自分がそうせずにはいられない何かというのは、幼い頃受けた教育や家庭環境によって形成された思想といったものです。
困っている人を見たら助けなさい、と親から言われていれば、そうせずにはいられない自分が出来上がります。
そして、次の主張に「人間は外部からの影響を受けて動く」というのがありますが、
上記の出兵の話で例えると臆病に育てば、兵士になることに臆病になるし、たくましく育てば、兵士になることになんら疑問を持ったりはしません。
決断というのは、自分で考え出したもののように思えるが、結局は外部から受けた影響の結果であり、自分で考えたものではないのです。
困った人を助けるというのは、困っているから助けるのではなく、「困っている人がいたら助けなさい」という教育を受けてきたから助けているのです。

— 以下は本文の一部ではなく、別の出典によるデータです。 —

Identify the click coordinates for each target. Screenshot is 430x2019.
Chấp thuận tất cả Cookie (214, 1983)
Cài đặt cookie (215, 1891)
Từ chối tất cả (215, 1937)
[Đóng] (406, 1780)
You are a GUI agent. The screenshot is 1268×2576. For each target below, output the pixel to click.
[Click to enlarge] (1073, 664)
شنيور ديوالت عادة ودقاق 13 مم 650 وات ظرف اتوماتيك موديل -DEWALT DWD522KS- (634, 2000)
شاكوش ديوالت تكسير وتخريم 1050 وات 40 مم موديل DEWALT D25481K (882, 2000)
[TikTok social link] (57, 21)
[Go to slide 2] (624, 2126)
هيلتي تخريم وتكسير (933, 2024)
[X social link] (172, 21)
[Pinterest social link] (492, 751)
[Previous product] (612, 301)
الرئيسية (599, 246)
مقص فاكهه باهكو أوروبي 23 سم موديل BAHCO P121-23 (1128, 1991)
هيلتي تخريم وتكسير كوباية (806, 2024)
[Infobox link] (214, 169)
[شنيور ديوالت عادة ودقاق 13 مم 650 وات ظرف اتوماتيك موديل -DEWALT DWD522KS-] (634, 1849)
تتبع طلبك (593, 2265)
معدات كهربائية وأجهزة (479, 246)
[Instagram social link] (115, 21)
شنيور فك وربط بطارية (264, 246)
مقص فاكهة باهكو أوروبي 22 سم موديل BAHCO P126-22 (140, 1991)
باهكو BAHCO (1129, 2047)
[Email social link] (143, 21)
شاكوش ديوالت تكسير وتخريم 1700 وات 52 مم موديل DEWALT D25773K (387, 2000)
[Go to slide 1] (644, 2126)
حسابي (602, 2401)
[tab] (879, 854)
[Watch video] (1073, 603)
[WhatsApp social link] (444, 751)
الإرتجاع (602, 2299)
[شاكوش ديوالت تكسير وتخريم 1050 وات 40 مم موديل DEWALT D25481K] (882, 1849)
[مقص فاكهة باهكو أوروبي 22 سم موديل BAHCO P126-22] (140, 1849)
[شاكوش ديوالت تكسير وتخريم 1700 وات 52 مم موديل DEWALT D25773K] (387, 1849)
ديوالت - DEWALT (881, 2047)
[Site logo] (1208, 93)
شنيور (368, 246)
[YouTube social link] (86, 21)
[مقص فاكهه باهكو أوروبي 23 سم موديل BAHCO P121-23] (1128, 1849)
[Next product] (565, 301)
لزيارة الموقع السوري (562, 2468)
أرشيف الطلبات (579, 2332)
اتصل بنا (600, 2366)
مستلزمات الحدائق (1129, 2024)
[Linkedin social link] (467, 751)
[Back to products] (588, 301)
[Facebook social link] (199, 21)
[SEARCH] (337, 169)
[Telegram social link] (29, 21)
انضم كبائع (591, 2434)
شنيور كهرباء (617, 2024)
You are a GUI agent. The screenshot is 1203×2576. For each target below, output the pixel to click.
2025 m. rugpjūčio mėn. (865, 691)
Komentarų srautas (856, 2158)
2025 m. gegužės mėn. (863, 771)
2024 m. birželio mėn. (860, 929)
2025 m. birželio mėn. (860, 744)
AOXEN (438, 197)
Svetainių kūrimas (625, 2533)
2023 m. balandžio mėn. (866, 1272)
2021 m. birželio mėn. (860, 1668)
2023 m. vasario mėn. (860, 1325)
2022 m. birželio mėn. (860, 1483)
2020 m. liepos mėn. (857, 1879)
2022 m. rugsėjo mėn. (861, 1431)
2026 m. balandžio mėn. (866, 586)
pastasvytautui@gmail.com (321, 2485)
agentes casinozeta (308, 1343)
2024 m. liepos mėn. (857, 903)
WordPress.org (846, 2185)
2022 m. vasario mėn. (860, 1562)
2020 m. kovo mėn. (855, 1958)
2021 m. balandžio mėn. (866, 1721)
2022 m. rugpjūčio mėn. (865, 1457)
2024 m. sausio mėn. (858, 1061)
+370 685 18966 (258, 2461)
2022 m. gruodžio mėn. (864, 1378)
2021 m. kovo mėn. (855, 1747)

これらをみると、人間は外部から受けた影響で機械的に動いていることになります。
私は普段どんなことを考えているのか振り返ってみたました。
勉強をすれば高度が仕事ができるようになり年収が増える、といったことをよく考えています。
確かにこれがいつ身についたのかと考えると、本に書いてあったことであったり、人から唆されたりした結果です。
自分がある日突然、思いついたものではありませんでした。
確かに外部からの影響で動いているなと思います。
外部からの影響で動いているからなんだって言う話になるんですが、
自分の考えていることは、自分が考え出したものではないということです。
つまり、考えていることは本当の自分が言っていることではなく、今まで周りから受けた影響の産物で、そんなものをいちいち間に受けなくてもいいのかもしれません。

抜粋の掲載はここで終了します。